Die Qualifikation in Bischofshofen verlief für Andreas Wellinger noch nicht nach Plan. Während Tournee-Leader Ryoyu Kobayashi siegte, landete der Deutsche auf Platz neun. Doch für das Springen morgen hat er einen „speziellen“ Plan.
4,8 Punkte liegt Andreas Wellinger vor dem Finale der Vierschanzentournee am Samstag hinter Kobayashi. In der Qualifikation hatte der Japaner die Nase klar vorne, doch Wellinger zeigte nach dem Springen, dass ihm der Humor nicht abhandengekommen ist. „Ich habe es noch nicht geschafft, mit dem richtigen Gefühl auf die Schanze zu kommen. Es waren drei Sprünge und drei Varianten“, erklärte der Bayer.

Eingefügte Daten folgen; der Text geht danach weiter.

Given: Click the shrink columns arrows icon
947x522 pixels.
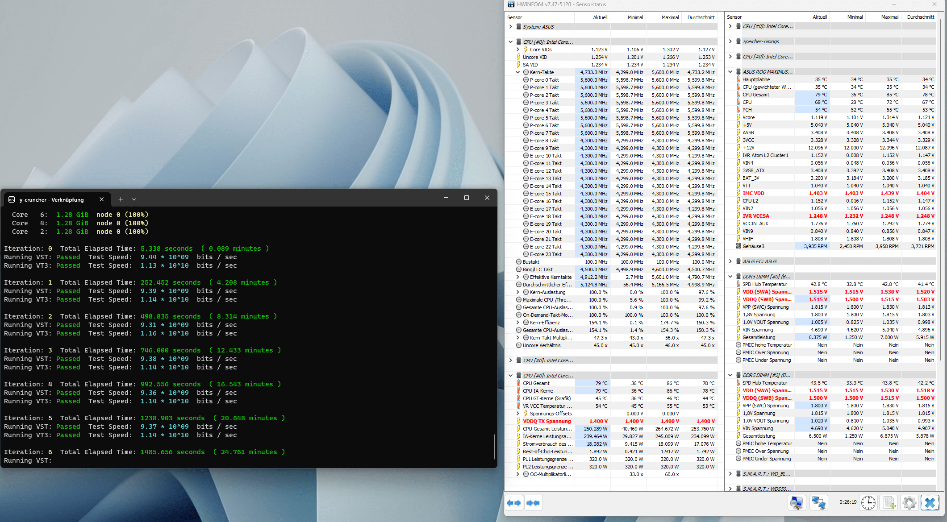Looking at the screenshot, I should point(533,503).
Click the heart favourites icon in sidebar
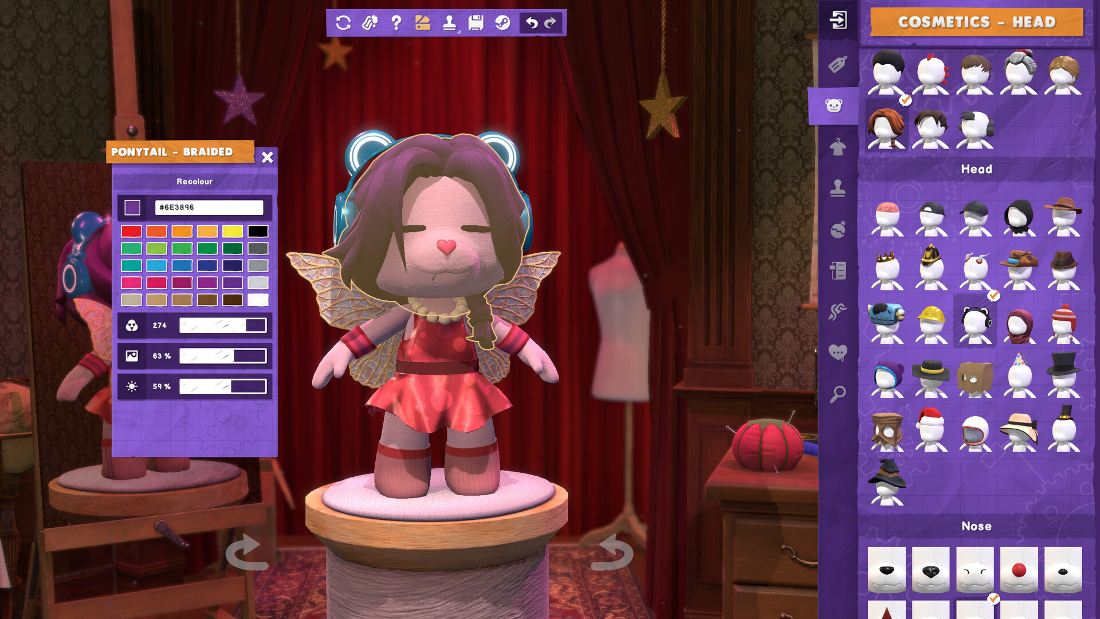1100x619 pixels. click(x=838, y=352)
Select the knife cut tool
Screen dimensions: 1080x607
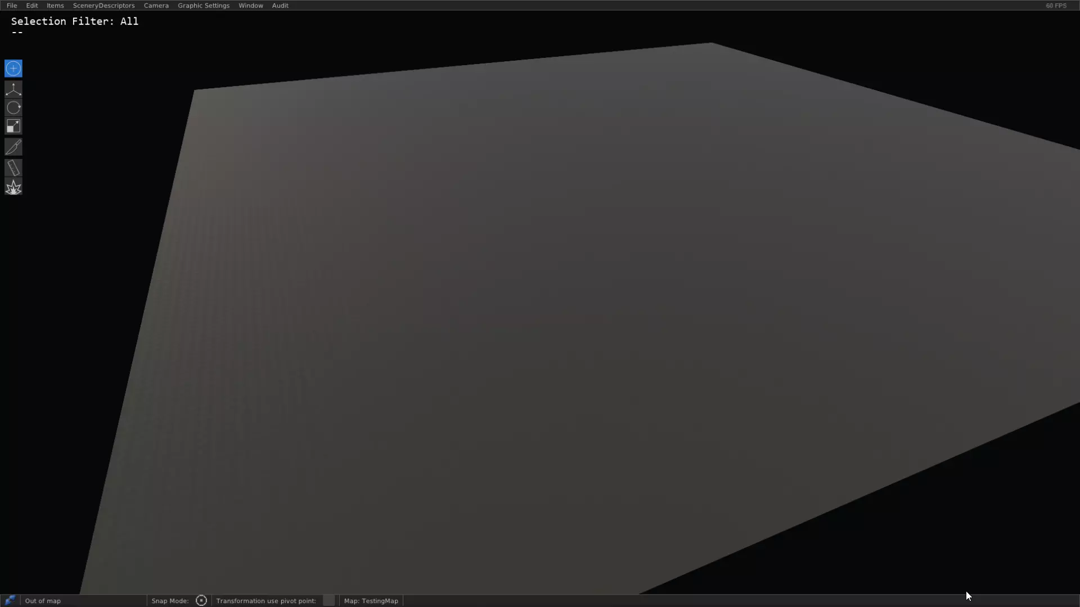click(x=14, y=147)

Außerdem sei er vom Timing zu spät gewesen. Doch für dieses Problem hat er einen Plan zurechtgelegt: „Vielleicht zum IKEA fahren und für morgen einen bissl längeren Tisch besorgen.“ Auf jeden Fall habe er für das Finale noch einige Reserven. Die ÖSV-Adler unterstrichen derweil in der Quali ihre gute Form. Stefan Kraft und Clemens Aigner belegten die Plätze zwei und drei. Der Tournee-Dritte Jan Hörl landete auf dem achten Platz.